Are museums ready to work this time/money into their budgets so that the digital literacy everyone agrees is important can actually accomplish something? Collections don't digitize themselves (there's an interesting application of the "Internet of Things"), publication archives don't pack themselves into boxes to send to offshore scanning vendors, and so on. (And no, "more interns" is not the answer.) Many museums are experiencing budget concerns, but cutting every use of these newfound and newly-hired skills sets and the staff they came in with will not only bring many new ideas to a halt, it will breed the kind of cynicism that might take longer to repair. If staffs are cut, will digital skills atrophy?
This post about "museology" (think "museum practice"), from a long but worthwhile series of posts, says it very well:
in an “in-digital” or “post-digital” hybrid museum, or however else one wishes to name it, museum technology is important. But the museology of its technology is more important. Technology may be the means and not the end, but the means potentially shapes the course towards the end.

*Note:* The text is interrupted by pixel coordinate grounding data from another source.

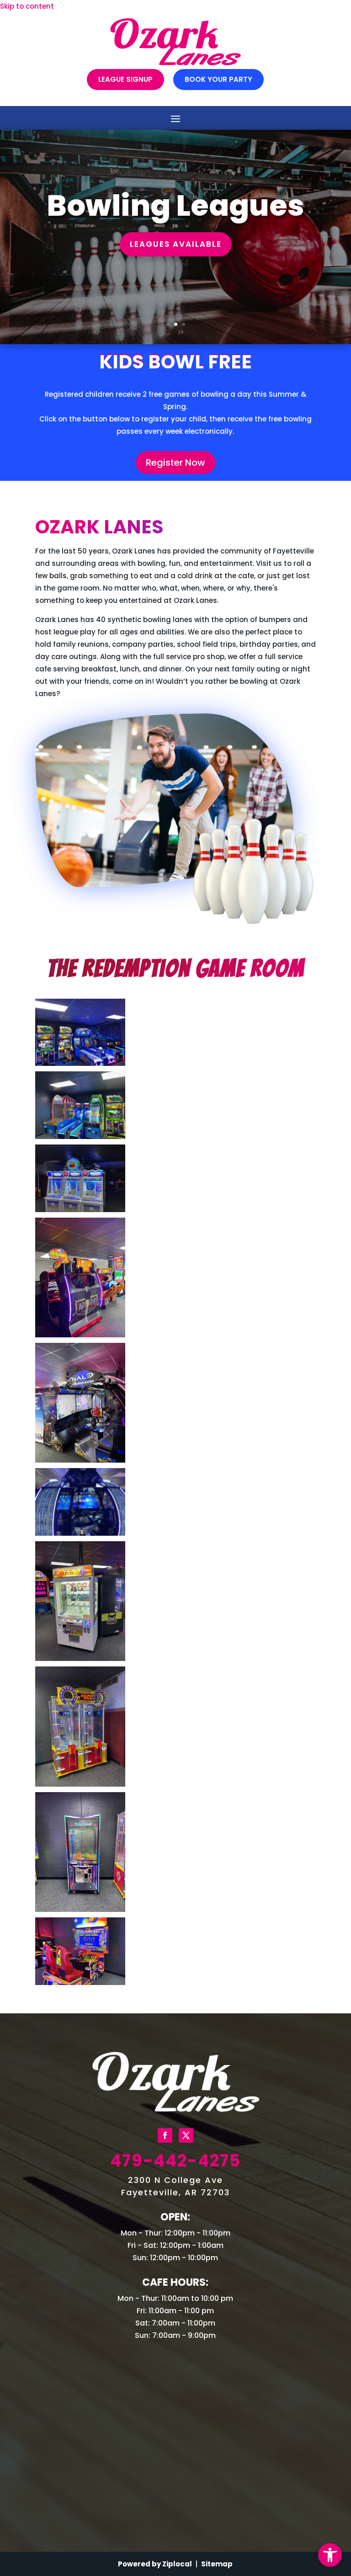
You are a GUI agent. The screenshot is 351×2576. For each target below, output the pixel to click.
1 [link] (168, 324)
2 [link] (175, 324)
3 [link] (183, 324)
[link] (330, 2555)
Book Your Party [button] (218, 79)
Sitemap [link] (217, 2564)
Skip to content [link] (27, 6)
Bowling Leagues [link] (175, 205)
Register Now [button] (175, 462)
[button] (175, 118)
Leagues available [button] (176, 244)
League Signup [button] (125, 79)
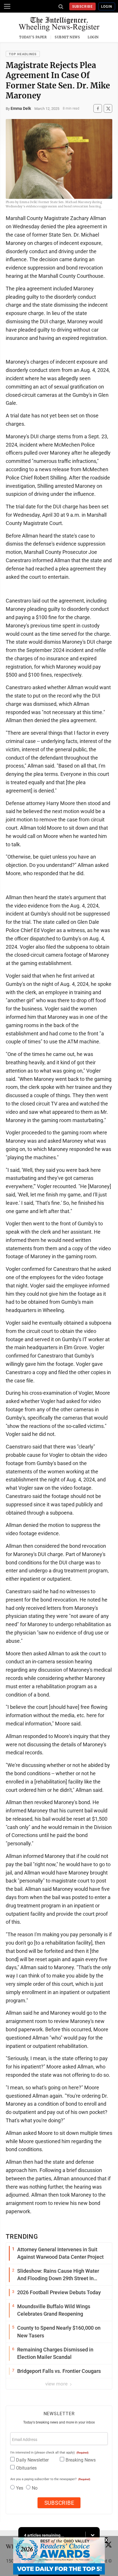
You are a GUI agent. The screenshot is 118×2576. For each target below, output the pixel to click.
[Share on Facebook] (97, 108)
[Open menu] (7, 6)
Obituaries (26, 2468)
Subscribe (82, 7)
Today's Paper (33, 37)
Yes (19, 2488)
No (35, 2488)
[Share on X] (108, 108)
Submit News (67, 37)
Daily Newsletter (32, 2460)
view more (57, 2384)
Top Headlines (23, 54)
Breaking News (81, 2460)
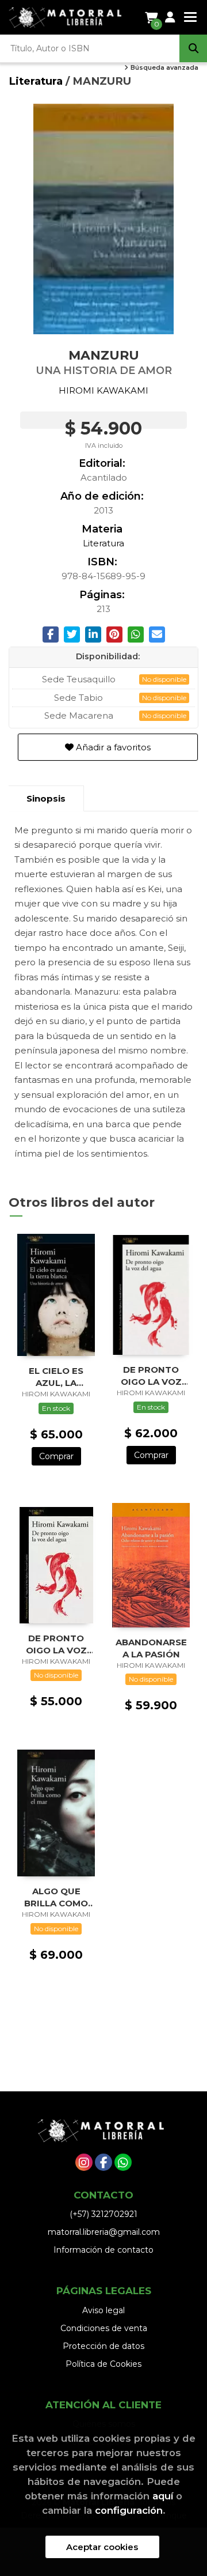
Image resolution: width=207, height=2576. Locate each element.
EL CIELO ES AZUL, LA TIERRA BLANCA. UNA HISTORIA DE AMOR (56, 1376)
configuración (129, 2510)
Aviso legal (103, 2310)
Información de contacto (103, 2250)
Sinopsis (46, 798)
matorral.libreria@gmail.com (104, 2232)
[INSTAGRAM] (84, 2162)
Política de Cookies (103, 2364)
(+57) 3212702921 (103, 2214)
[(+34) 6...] (123, 2162)
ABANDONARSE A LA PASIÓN (151, 1648)
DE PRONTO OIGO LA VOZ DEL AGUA (151, 1375)
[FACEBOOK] (103, 2162)
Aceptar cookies (102, 2546)
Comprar (56, 1456)
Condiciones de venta (103, 2328)
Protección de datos (103, 2346)
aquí (162, 2496)
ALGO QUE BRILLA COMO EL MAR (56, 1897)
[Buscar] (193, 48)
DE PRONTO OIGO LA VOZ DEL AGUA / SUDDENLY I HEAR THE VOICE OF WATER (56, 1644)
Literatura (37, 81)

Technology is really a symptom of museum practice. As stated in the NMC Horizon museum report:
Some museums are already breaking new ground, moving beyond the familiar territory of preserving and interpreting objects in their collections to exploring their potential as social change agents." (p. 10, emphasis mine)
In a change-ready institution, a little tech training and implementation can go a long way.
Multiple essays in the recent CODE | WORDS "Technology and Theory in the Museum" collection on Medium (reviewed in this blog here) discuss how technology can improve practice inside the museum, treating digital skills as an important and necessary part of openness and self-governance. (Read especially the pieces by Janet Carding, Bridget McKenzie, and Mike Murawski.) Better tech skills all over the museum lead to a better workplace environment for all.
What I'm worried about isn't technology in the museum per se, nor even how to teach staff to use tech, but tech's reach and equality and fairness, so that everyone on staff is using it to the same essential degree and effect, and that there aren't pockets of Luddism opposed to high-end Lab experimentation. "We're all in this together" is critical when we're talking about internal technologies, because the last thing we can afford in the budget-stressed museum field is to have our own digital haves and have-nots.